第16章 好き。すき。スキ*
まりなさんが教室に戻ってきた。
「まりなさん!!桜っちは!!?」
「あ”ーもぅ!大きい声出さないで!大丈夫!今寝た所よ。」
「そっか…なら良かったっス」
心配で心配で自分の心が穏やかじゃない。落ち着いてなんていられない。早く桜っちの顔が見たい。
「桜の所、行ってくれば?」
「えっ!さっき俺も一緒に行くって言ったらダメって言ってたじゃないっスか?」
そう、さっき俺は、まりなさんが保健室に行くのをついて行こうとしたが…断わられた。
「女同士の話しがあったのよ!それに桜も寝てるし。それに…早く桜の所行きたくてウズウズしてるのが伝わってくる。」
「そりゃあ、そうっスよ。桜っちの事が…好きなんスから。」
「なんか、ムカつく!桜を取られた感じ!でも…アンタ良い奴だわ!桜を大事に思ってくれるから。」
「それを言うなら、まりなさんも良い人っしょ!桜っちを大事にしてくれてるんスから。」
「あたり前でしょ!そんな事より、早く桜ん所行ってきなー!」
「そうっスね!ありがとっ!まりなさん!」
桜っちの親友がまりなさんで良かったって思う。いつも一緒にいて色んな事を乗り越えてきた強い絆がある。なーんか…妬けちゃうっス。
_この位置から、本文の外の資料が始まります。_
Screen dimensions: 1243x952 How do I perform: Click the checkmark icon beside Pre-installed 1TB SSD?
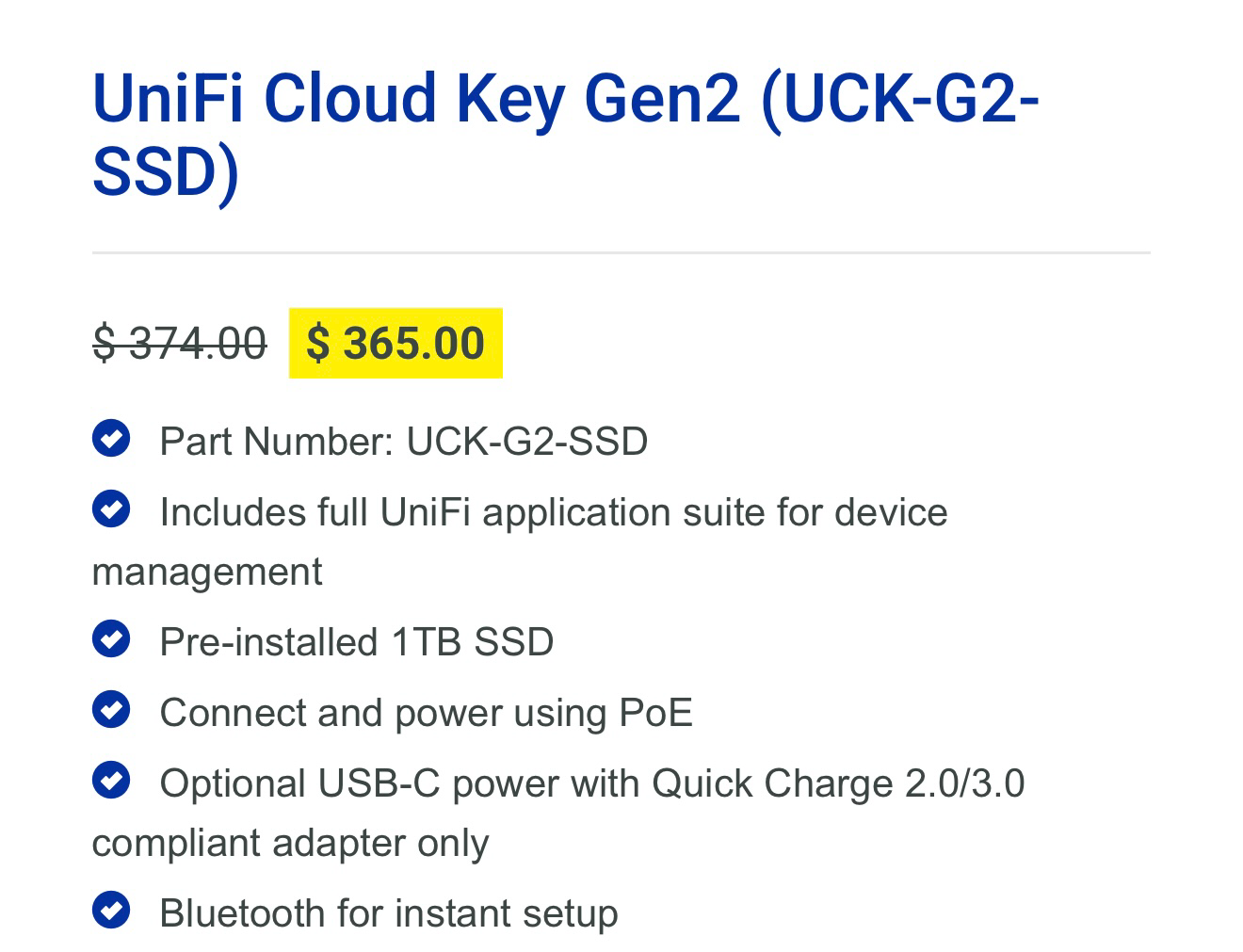tap(111, 639)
桜っちが、起きないように静かに保健室に入る。奥にあるベットのカーテンをそぉっと開けると、小さな寝息を立てた桜っちが寝ていた…俺は、横に置いてあるイスに腰掛ける。
桜っちの寝顔…相変わらず、かわいっスね…
インターハイの時の新幹線で寝てた桜っちも可愛いかったけど、今の桜っちは、もっと可愛い。
「それ以上かわいくなってどーするんスか?」
起きないように、桜っちの頭を撫でるように触る…やっぱり髪がフワフワしてて気持ち良い…なんか桜っちの髪を触ってると眠くなってくる…それにこれ以上触れているのは、危険な気がする。
「桜っち、ゆっくり休んでね。」
桜っちの寝顔を目に焼き付けて、保健室を後にした。